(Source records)
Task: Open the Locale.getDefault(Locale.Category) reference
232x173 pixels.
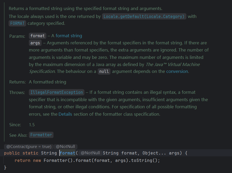Action: (x=143, y=16)
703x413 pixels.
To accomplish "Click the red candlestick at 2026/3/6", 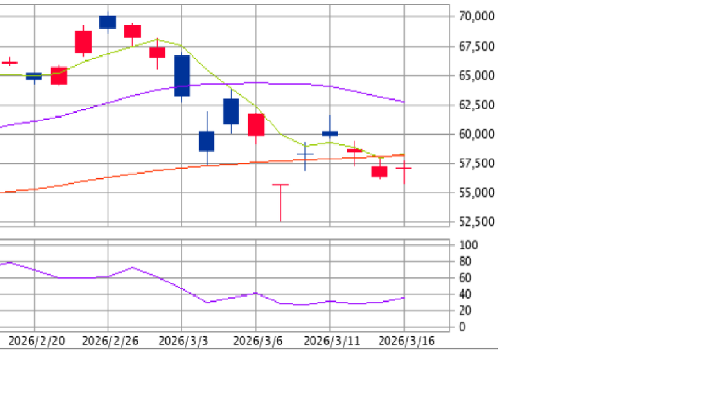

§ WHAT TO PRODUCE
Change "pixels" to "px" throughout the lines, leaving everything else as it is and omitting the pictures.

§ OUTPUT
Task: Open the Locale.getDefault(Locale.Category) reference
232x173 px.
Action: (x=143, y=16)
703x413 px.
To accomplish "Click the red candlestick at 2026/3/6", 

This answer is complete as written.